For labeling guidelines, see Progressive Disclosure.
- Select the safest, least destructive, or most secure response to be the default.
- Remove redundant text. Look for it in titles, main instructions, supplemental instructions, content areas, command links, and commit buttons. Generally, leave full text in instructions and interactive controls, and remove any redundancy from the other places.
- Don't use the terms "warning" or "caution" in the text. When used correctly, the warning icon sufficiently communicates that users must proceed with caution.
- Use the title to identify the command or feature where the warning came from. Exceptions:
- If a warning is displayed by many different commands, consider using the program name instead.
- If that title would be redundant or confusing with the main instruction, use the program name instead.
- Don't use the title to explain what to do in the dialog—that's the purpose of the main instruction.
- Use title-style capitalization, without ending punctuation.
- The main instruction for a warning is based on its design pattern:
Pattern Main instruction Awareness Describe the condition or potential problem. Imminent problem Describe what the user needs to do now. Risky action confirmation Ask a question to determine if the user wants to proceed.
- Be concise—use only a single, complete sentence. Strip the main instruction down to the essential information. If you must explain anything more, use a supplemental instruction.
- Use words like "now" and "immediately" if the user must act immediately. Don't use these words if there is no urgency.
- Be specific—if there are objects involved, give their full names.

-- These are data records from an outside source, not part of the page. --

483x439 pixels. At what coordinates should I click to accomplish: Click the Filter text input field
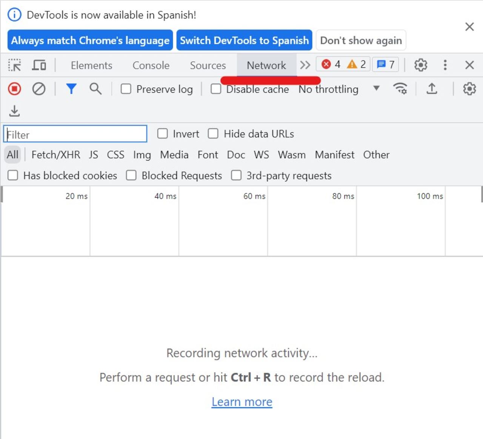point(75,134)
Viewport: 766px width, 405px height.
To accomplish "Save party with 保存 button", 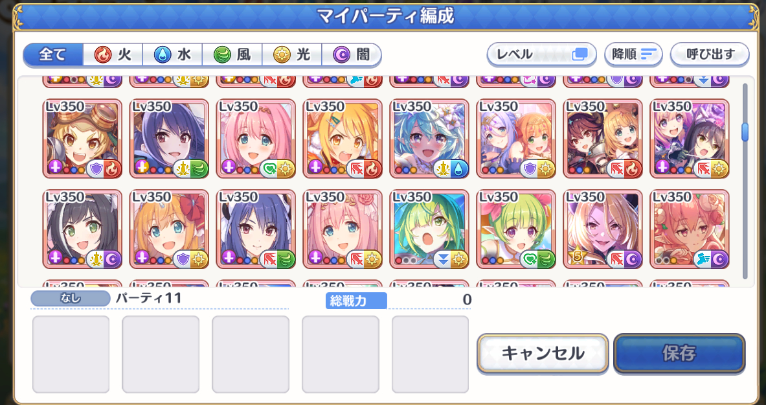I will [679, 353].
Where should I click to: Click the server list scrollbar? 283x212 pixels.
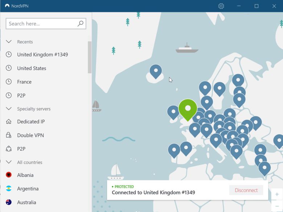click(90, 57)
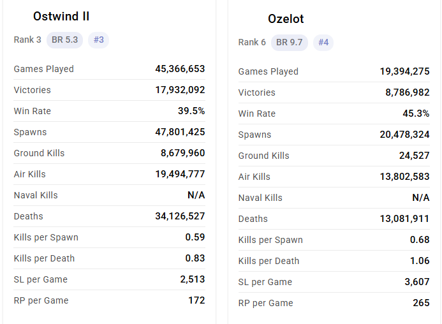Click the Ostwind II vehicle title
The width and height of the screenshot is (442, 324).
pos(61,17)
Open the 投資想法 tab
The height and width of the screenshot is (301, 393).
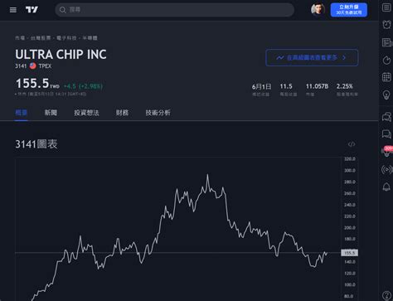[x=86, y=113]
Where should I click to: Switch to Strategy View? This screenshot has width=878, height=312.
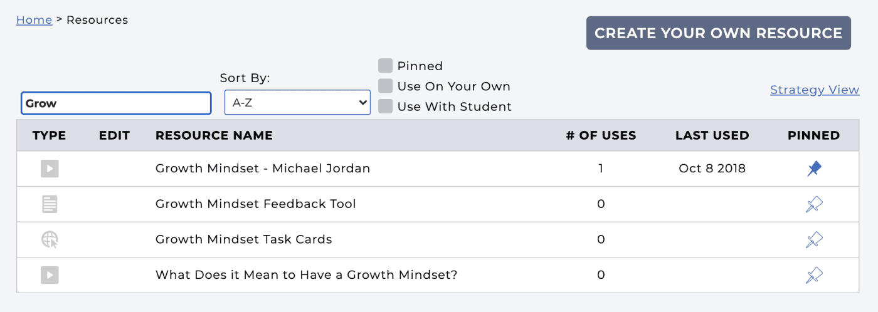click(x=814, y=90)
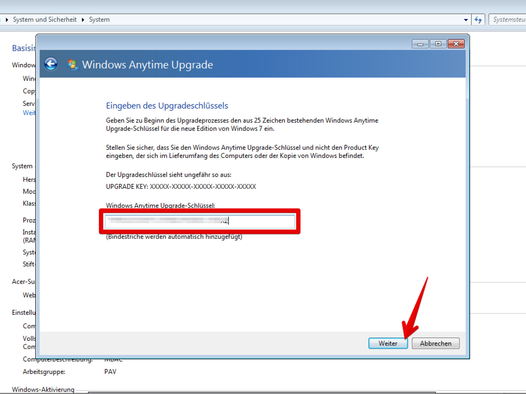Click the Windows Anytime Upgrade title text
The image size is (526, 394).
pos(147,65)
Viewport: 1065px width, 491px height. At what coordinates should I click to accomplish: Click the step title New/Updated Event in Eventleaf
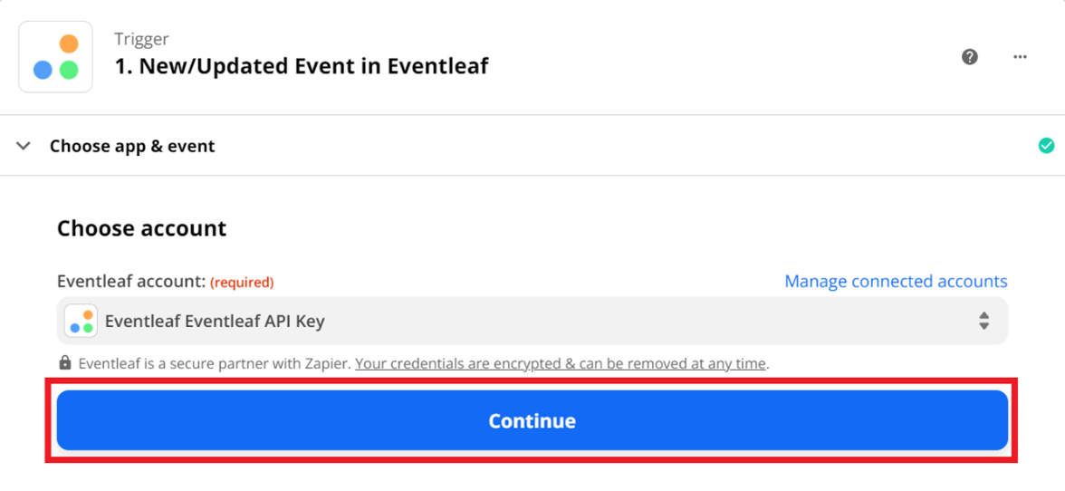[302, 66]
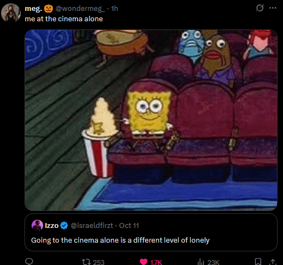Viewport: 283px width, 265px height.
Task: Open the @wondermeg_ handle
Action: coord(80,9)
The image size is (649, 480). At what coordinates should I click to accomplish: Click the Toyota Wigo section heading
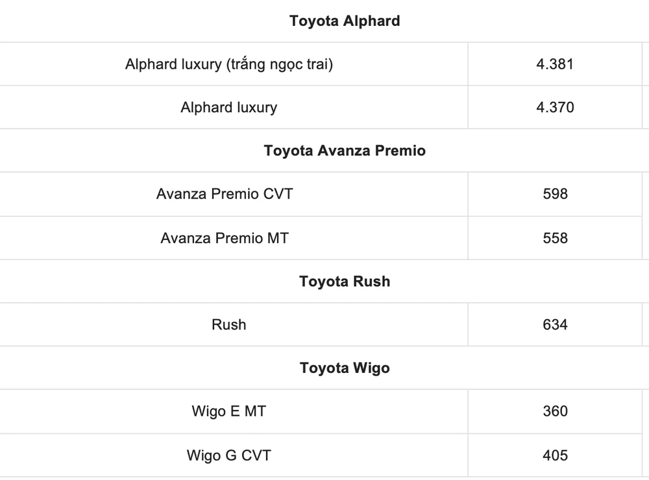(345, 368)
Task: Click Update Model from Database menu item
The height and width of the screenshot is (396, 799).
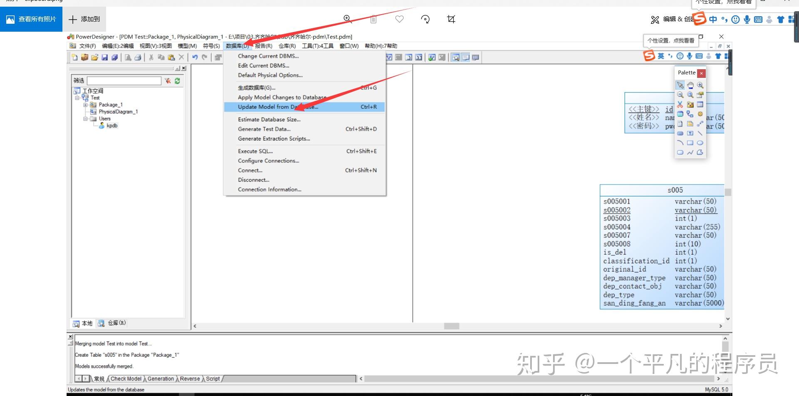Action: (277, 107)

- Use sentence-style capitalization.
- The supplemental instruction for a warning is based on its design pattern:
Pattern Supplemental instruction Awareness Explain the implication and why it is important. Imminent problem Explain the condition and why it is important. Risky action confirmation Explain any non-obvious reasons why the user might not want to proceed.
- Don't repeat the main instruction with slightly different wording. Instead, omit the supplemental instruction if there is not more to add.
- Use complete sentences, sentence-style capitalization, and ending punctuation.
- For warning dialog boxes, the commit buttons are based on its design pattern:
Pattern Commit buttons Awareness Close. Don't use OK because it suggests that potential problems are OK. Imminent problem A command button or command link for each option, or OK if the action occurs outside the dialog box. Risky action confirmation Yes, No.
When referring to warnings:
- If the warning asks a question, refer to a warning by its question; otherwise, use the main instruction. If the question or main instruction is long or detailed, summarize it.
- If necessary, you may refer to a warning dialog box as a message.
- When possible, format the text using bold. Otherwise, put the text in quotation marks only if required to prevent confusion.
Example: In the Do you want to display the nonsecure items? message, click Yes.